* _Exercise requirements_: The first line of the entries below, the line containing "Success Stories (137, 2422)", and every line between them should be repeated exactly, and nothing else.

* _Data listing_:
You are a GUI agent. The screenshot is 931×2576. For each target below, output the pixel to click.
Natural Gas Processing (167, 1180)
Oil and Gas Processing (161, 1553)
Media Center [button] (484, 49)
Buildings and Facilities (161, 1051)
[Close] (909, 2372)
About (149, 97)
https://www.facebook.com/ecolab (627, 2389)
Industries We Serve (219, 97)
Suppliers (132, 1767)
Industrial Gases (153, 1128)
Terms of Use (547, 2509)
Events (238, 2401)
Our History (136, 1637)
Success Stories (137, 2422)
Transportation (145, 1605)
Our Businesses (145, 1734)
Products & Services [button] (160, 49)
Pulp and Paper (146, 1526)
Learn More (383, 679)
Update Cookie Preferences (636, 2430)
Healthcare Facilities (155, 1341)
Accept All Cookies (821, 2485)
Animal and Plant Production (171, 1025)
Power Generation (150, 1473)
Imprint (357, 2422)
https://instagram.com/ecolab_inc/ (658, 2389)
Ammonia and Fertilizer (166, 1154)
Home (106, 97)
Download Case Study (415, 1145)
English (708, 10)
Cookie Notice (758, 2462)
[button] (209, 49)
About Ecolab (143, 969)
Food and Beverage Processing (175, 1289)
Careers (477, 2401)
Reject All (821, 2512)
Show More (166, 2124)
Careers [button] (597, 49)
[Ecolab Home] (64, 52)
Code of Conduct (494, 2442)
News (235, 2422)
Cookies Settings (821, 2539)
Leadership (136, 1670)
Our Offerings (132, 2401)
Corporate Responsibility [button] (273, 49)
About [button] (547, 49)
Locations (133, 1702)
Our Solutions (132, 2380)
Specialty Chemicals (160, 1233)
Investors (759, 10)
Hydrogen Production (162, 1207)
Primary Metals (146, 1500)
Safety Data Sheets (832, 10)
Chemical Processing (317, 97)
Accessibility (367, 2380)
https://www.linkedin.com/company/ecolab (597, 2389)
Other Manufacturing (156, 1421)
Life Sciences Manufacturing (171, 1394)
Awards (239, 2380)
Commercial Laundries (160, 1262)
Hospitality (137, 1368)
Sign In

* _Exercise output_:
You are a GUI agent. The screenshot is 931×2576. For each target below, output the pixel to click.
Natural Gas Processing (167, 1180)
Oil and Gas Processing (161, 1553)
Media Center [button] (484, 49)
Buildings and Facilities (161, 1051)
[Close] (909, 2372)
About (149, 97)
https://www.facebook.com/ecolab (627, 2389)
Industries We Serve (219, 97)
Suppliers (132, 1767)
Industrial Gases (153, 1128)
Terms of Use (547, 2509)
Events (238, 2401)
Our History (136, 1637)
Success Stories (137, 2422)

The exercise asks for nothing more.